Moreover, global payments giants, long-time partners to traditional banks and FIs, have also embraced collaboration by creating licenses, certifications, and tools to facilitate growth and transformation through partnership. This means that incumbents no longer have to go through tedious certification processes with Mastercard and Visa themselves but can be connected with a certified or licensed fintech to achieve their product vision. These certifications and licenses are available for a range of fintech use cases and geographic regions and can guide financial institutions in their selection process in a few ways. First, to demonstrate which partners have the tools needed for the incumbent’s product vision. And second, to see which partners are certified in future regions the team would like to expand their product offering to.

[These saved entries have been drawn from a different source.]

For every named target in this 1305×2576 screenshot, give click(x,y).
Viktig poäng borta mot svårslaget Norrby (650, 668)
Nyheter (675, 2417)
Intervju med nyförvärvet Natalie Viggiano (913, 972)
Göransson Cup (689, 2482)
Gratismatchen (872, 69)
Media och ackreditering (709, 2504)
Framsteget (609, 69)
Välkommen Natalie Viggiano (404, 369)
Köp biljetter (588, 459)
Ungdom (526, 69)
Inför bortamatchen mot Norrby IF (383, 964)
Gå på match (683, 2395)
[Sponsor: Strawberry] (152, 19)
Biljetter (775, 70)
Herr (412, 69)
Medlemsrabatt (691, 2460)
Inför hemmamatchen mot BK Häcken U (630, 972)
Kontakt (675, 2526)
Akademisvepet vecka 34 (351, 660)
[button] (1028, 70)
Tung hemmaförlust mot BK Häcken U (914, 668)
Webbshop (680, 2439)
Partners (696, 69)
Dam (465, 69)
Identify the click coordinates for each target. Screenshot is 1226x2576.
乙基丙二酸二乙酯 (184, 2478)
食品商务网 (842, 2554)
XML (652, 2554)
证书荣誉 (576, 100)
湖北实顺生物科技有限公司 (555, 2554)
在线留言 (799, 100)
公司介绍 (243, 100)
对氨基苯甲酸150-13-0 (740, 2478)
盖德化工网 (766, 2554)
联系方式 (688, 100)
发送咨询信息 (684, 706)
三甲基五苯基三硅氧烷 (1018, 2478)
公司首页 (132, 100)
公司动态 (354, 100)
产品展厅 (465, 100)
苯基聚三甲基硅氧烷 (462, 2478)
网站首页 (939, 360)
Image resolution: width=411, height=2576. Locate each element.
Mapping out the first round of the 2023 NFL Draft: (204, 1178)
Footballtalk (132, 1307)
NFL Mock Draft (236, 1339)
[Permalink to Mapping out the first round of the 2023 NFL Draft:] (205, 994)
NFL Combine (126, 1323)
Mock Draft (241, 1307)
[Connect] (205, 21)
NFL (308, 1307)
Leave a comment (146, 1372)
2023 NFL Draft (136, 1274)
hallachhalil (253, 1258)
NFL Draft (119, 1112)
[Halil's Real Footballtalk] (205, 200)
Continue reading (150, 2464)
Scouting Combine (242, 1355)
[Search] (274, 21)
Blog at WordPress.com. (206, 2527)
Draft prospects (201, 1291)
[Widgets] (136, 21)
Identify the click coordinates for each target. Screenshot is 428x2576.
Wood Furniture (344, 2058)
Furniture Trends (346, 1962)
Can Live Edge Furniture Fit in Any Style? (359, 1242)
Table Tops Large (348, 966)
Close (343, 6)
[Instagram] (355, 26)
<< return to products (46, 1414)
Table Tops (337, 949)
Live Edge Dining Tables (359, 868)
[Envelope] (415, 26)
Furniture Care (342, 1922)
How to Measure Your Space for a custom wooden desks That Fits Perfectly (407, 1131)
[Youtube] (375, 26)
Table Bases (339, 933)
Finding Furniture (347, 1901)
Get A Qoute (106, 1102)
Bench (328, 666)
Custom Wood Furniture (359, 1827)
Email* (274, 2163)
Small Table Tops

As digital-first financial products and features become the new normal, legacy players, banks, and financial institutions will fail to remain competitive if they do not urgently begin their digital transformation journeys. Complete system and personnel revisions are not needed, as these institutions can rely on fintech partnerships for digital enablement and expertise. The right collaborations between incumbents and fintechs not only help banks remain competitive by meeting consumer needs, but also help them thrive by saving precious time and money that can be reallocated toward scaling and growth.